Written instruction: Write out the data below word for word, starting at its first line and stopping after the line that contains "will [x=972, y=164].".

Interface element data
begin
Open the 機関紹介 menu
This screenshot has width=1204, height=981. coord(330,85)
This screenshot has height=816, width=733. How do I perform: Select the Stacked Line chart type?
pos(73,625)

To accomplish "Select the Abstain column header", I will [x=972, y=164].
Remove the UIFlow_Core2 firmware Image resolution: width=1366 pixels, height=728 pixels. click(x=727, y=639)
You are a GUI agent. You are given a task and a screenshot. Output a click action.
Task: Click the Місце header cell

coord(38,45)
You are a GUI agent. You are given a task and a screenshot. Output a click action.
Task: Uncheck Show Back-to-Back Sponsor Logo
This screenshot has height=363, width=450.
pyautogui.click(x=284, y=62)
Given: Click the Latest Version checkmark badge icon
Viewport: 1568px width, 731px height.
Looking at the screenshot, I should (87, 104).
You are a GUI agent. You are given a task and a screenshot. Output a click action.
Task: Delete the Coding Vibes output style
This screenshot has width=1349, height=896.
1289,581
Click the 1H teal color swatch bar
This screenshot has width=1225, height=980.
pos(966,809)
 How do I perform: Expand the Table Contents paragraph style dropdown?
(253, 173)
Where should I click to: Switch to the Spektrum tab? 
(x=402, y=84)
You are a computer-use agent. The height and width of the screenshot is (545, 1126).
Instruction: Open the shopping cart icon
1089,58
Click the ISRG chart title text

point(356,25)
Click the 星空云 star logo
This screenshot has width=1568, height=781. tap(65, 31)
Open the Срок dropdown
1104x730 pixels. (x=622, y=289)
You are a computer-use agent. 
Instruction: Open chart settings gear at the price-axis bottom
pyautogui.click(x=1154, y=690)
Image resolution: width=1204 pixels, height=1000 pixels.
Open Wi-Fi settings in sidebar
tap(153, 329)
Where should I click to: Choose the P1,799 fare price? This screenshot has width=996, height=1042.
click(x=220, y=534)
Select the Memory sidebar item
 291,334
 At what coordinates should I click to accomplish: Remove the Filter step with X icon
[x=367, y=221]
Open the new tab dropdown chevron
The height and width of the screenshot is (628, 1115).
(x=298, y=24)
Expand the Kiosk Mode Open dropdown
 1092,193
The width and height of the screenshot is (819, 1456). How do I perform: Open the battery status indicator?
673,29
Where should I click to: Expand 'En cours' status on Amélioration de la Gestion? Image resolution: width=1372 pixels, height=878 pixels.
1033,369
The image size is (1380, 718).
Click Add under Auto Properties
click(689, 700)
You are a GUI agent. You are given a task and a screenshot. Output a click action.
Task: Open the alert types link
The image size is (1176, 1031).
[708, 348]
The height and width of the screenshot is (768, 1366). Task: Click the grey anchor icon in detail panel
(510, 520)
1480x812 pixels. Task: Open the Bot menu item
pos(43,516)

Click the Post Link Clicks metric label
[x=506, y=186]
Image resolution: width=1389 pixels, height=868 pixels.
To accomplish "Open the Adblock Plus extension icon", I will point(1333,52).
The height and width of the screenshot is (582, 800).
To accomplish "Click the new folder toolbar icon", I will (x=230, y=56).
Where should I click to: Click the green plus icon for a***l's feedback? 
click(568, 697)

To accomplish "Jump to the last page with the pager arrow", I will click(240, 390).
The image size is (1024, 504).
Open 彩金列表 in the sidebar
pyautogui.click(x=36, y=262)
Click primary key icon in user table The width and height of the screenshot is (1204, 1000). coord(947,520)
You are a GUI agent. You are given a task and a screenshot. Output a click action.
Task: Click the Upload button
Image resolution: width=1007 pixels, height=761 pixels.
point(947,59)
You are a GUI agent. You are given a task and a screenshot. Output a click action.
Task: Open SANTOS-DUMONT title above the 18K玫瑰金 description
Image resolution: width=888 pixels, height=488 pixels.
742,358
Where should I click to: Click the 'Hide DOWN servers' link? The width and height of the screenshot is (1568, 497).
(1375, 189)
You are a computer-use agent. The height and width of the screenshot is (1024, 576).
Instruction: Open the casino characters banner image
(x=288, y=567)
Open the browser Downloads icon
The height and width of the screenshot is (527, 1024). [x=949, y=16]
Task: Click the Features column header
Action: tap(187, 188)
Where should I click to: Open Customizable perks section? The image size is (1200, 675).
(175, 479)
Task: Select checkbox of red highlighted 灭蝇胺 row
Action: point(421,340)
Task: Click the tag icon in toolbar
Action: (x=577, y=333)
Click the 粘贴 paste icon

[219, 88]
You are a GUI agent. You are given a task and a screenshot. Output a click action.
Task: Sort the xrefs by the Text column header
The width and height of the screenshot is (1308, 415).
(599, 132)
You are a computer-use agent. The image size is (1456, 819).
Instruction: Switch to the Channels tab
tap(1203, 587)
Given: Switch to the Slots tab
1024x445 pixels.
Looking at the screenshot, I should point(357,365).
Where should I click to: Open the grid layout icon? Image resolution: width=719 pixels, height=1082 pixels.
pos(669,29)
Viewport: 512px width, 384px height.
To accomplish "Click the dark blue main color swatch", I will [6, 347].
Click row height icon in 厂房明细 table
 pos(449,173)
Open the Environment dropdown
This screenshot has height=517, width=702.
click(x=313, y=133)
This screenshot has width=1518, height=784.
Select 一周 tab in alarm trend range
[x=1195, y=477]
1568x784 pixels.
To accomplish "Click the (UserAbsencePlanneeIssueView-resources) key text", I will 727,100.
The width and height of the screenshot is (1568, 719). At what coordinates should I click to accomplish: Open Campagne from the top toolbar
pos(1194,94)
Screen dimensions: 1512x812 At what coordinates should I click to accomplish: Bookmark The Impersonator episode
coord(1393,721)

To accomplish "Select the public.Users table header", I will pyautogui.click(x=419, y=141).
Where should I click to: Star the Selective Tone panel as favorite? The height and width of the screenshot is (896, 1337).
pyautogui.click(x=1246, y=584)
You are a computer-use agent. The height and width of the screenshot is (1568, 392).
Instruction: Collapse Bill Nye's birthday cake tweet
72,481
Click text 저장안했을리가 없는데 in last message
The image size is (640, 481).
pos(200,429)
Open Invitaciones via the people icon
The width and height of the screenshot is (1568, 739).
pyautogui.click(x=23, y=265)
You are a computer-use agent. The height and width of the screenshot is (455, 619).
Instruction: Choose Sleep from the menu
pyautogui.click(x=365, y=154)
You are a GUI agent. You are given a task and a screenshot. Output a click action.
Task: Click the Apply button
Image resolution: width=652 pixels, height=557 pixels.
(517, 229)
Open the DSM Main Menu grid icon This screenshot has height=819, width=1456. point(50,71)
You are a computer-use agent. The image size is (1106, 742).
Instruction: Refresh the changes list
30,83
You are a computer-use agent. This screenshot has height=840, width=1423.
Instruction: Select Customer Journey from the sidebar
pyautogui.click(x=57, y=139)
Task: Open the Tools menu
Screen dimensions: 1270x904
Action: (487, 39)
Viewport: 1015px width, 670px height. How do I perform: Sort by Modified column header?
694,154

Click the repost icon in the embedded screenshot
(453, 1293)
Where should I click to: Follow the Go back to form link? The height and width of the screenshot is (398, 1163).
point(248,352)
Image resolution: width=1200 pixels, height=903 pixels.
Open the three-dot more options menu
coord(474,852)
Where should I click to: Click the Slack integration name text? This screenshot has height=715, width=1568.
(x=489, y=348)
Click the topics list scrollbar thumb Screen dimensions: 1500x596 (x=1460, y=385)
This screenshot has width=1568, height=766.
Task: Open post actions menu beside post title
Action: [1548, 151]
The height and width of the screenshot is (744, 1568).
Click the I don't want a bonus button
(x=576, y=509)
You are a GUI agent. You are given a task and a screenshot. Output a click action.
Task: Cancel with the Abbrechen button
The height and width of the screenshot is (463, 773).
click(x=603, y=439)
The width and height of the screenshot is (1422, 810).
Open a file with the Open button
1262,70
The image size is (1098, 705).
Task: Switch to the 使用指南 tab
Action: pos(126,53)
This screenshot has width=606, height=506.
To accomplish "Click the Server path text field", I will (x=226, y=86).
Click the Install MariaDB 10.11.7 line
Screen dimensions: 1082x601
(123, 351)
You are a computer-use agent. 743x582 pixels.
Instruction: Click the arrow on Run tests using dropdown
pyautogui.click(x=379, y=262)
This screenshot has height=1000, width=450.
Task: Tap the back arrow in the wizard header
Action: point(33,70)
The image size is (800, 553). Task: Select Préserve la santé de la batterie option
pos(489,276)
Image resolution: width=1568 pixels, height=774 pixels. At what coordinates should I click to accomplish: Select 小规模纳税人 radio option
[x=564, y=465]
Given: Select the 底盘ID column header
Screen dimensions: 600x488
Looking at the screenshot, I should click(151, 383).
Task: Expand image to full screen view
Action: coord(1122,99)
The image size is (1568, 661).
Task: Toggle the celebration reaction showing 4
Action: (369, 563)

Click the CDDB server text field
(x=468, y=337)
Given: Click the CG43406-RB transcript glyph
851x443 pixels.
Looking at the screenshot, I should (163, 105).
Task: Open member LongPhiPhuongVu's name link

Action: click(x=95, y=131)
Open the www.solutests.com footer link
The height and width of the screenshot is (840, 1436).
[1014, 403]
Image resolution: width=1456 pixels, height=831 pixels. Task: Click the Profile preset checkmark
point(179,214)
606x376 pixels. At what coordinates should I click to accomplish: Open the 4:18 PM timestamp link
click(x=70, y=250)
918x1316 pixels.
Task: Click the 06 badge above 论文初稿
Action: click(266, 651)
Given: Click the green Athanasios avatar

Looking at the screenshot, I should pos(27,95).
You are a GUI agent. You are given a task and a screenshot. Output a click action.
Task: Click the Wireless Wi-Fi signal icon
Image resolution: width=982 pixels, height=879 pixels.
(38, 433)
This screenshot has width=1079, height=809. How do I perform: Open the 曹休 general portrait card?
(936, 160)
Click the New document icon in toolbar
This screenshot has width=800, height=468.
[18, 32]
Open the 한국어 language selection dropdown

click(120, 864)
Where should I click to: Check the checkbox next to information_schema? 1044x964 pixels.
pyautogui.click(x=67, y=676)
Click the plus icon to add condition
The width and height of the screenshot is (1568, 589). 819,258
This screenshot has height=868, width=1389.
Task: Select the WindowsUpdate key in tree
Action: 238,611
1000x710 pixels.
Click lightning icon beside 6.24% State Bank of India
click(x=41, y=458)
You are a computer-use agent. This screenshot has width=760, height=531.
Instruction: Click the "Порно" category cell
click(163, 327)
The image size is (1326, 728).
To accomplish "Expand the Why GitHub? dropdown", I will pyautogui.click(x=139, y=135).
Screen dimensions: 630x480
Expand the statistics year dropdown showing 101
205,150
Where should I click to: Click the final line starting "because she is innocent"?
end
Task output:
Open the 機関紹介 menu
This screenshot has width=1204, height=981. coord(330,85)
This screenshot has height=816, width=733. How do I perform: Select the Stacked Line chart type?
pos(73,625)

To accomplish "Select the Abstain column header", I will [x=972, y=164].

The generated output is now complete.